## The problem
The entries are to be reproduced verbatim, with all pictures omitted.

===== Data for the task

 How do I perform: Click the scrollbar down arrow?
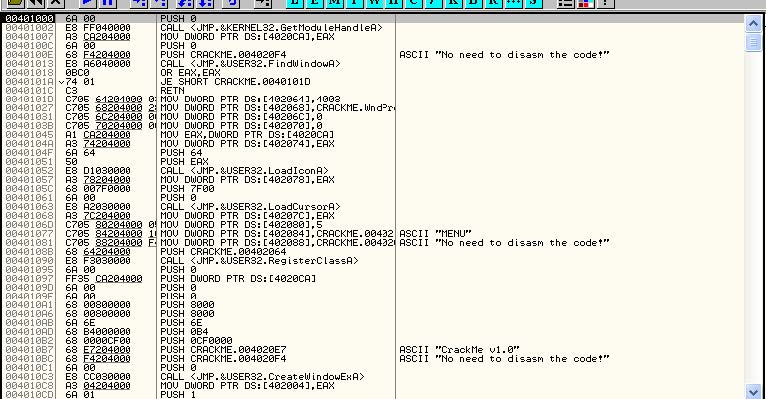click(x=753, y=391)
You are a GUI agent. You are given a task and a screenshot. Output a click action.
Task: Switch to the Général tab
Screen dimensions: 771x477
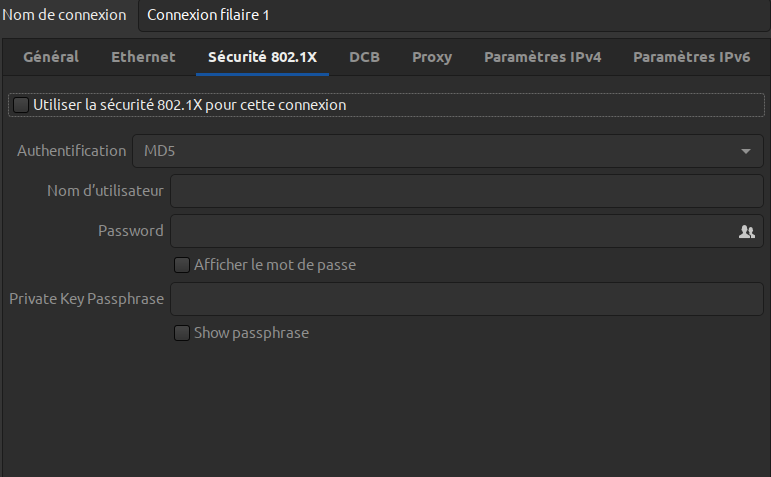coord(51,57)
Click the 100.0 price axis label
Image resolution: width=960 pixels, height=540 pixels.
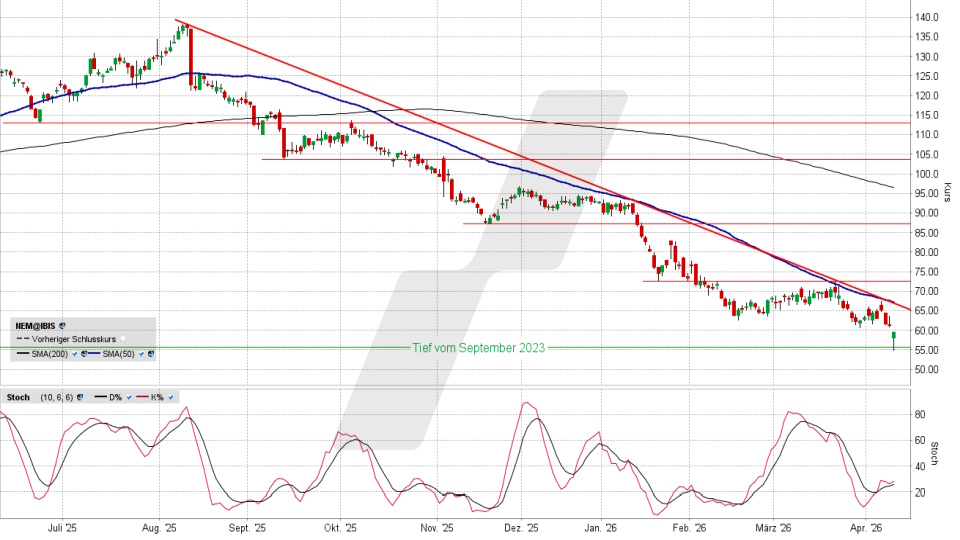click(927, 174)
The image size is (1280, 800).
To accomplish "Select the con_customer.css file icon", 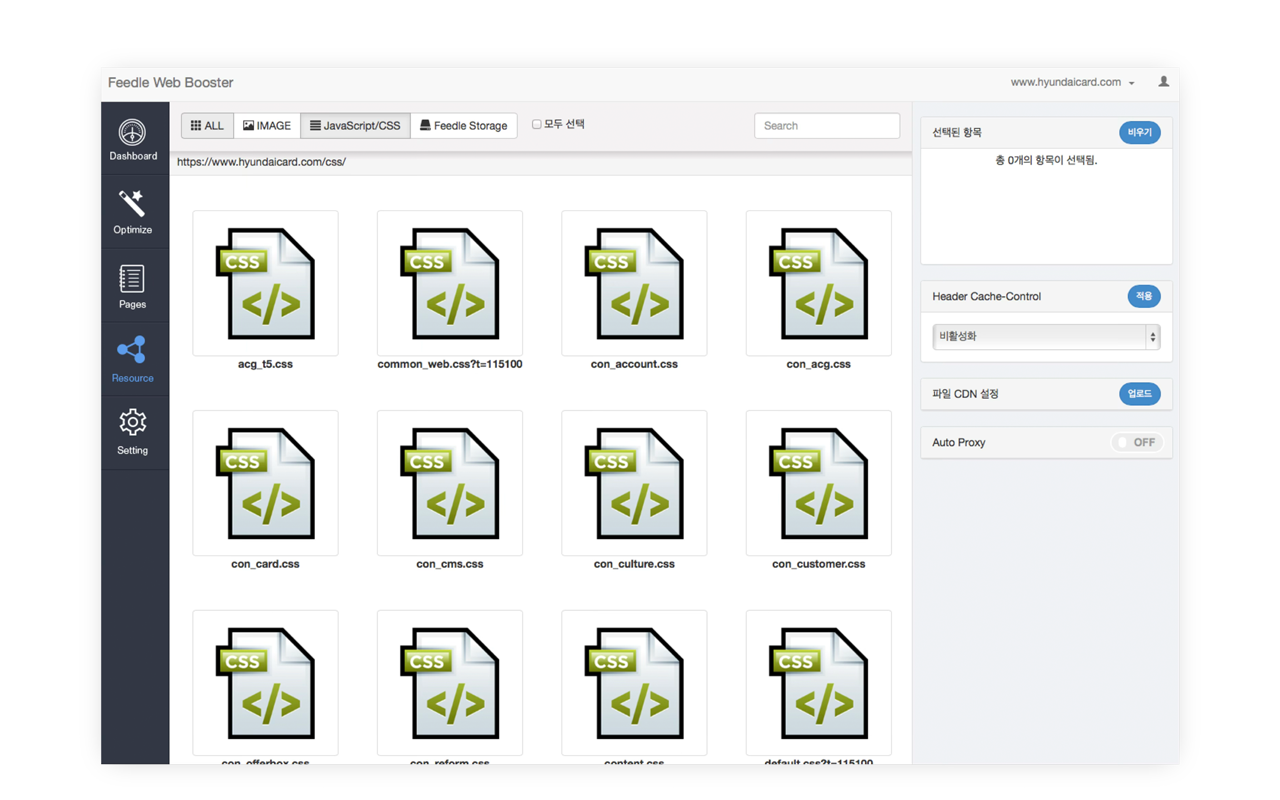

==========

## The answer
 How do I perform: Click the scrollbar down arrow?
click(x=753, y=391)
You are a GUI agent. You are given a task and a screenshot. Output a click action.
Task: Switch to the Général tab
Screen dimensions: 771x477
coord(51,57)
Click the 100.0 price axis label
Image resolution: width=960 pixels, height=540 pixels.
click(927, 174)
The image size is (1280, 800).
To accomplish "Select the con_customer.css file icon", 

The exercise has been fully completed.